This is what defeat looks like, bro. Your jihad is over.
It was kind of ballsy to make a major motion picture about a story which had been told to death on basic cable by the time this film was released. The search for Osama bin Laden and the daring Navy SEAL raid that killed the terrorist kingpin were as familiar to Americans as the romantic misadventures of the Kardashians. Most of the events portrayed here have been detailed in Discovery channel documentaries, so what does Zero Dark Thirty have to tell us what we didn’t already know?
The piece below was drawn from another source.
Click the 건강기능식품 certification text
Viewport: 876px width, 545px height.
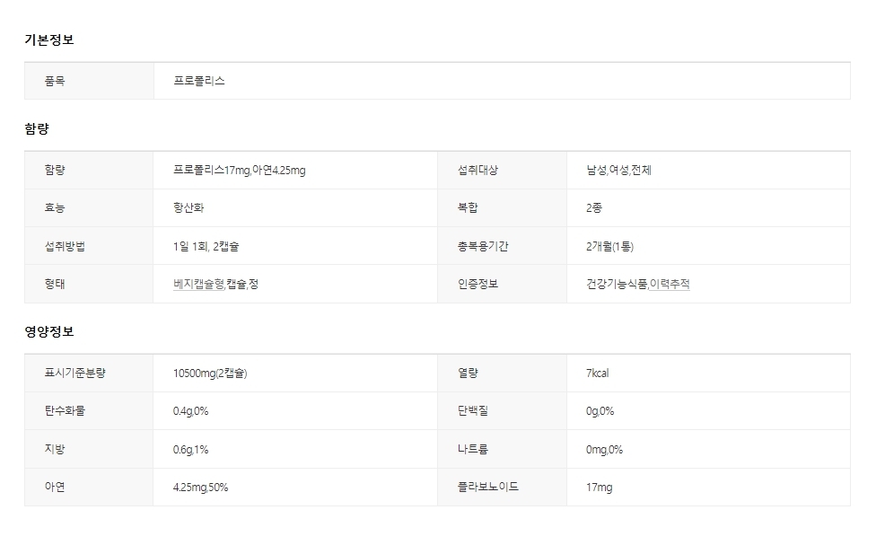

The answer is not much, but it doesn’t really matter. There is something about seeing those same events played out more intimately with the foreground populated by first-rate actors that humanizes the story more effectively than a cable documentary with faceless performers “dramatizing” the various events.
Maya (Jessica Chastain) is an inexperienced CIA officer working in Pakistan under a more experienced officer named Dan (Jason Clarke), questioning detainees shortly after the invasion of Afghanistan in the aftermath of 9/11. She’s obviously troubled by Dan’s brutal tactics but also sufficiently committed to the cause of catching bin Laden to put her reservations aside.
Under “enhanced interrogation,” a source turns them on to a man going by the name Abu Ahmed, who might have direct contact with bin Laden. The film then follows the long and laborious efforts to identify and locate Abu Ahmed, but these are unsuccessful and in 2009 a source suggests that Abu Ahmed is dead and they’ve been chasing a dead-end for years.
Because Dan and Maya are composite characters based on individuals whose identities are closely guarded secrets, director Kathryn Bigelow and screenwriter Mark Boal, as well as the actors, have a great deal of freedom to create vivid characters to dramatize the story as they see fit. Jessica Chastain disappears into the role of a woman who appears to have no life other than chasing bin Laden, pursuing her quarry with a white-hot intensity.
I wanted to drop a bomb. But people didn't believe in this lead enough to drop a bomb. So they're using you guys as canaries. And, in theory, if bin Laden isn't there, you can sneak away and no one will be the wiser. But bin Laden is there. And you're going to kill him for me.
This film generated a bit of controversy in its portrayal of enhanced interrogation (aka torture), accused of suggesting that it was more integral to locating bin Laden than it really was. Of course, since the search for bin Laden is still shrouded in secrecy, the exact role of torture in locating him is unknown to the you or me. What I do know is this: if they had not portrayed the “enhanced interrogation” methods in use during this period of our history, someone would accuse the filmmakers of whitewashing the issue. Bigelow and Boal were in a no-win situation.
It would be wrong to suggest that that Zero Dark Thirty is an essential film, since the story had already been told so many times. I would have been more interested in the film they originally wanted to make about the failed search for bin Laden in Tora Bora shortly after we went into Afghanistan, which they abandoned after he was killed in 2011. I think the perspective of history and new knowledge about the man’s movements would have made their original idea even more interesting, rather than render it obsolete.
We are still left with another telling with top-flight performances and production values. It’s comparative redundancy does not take away from its artistic merits.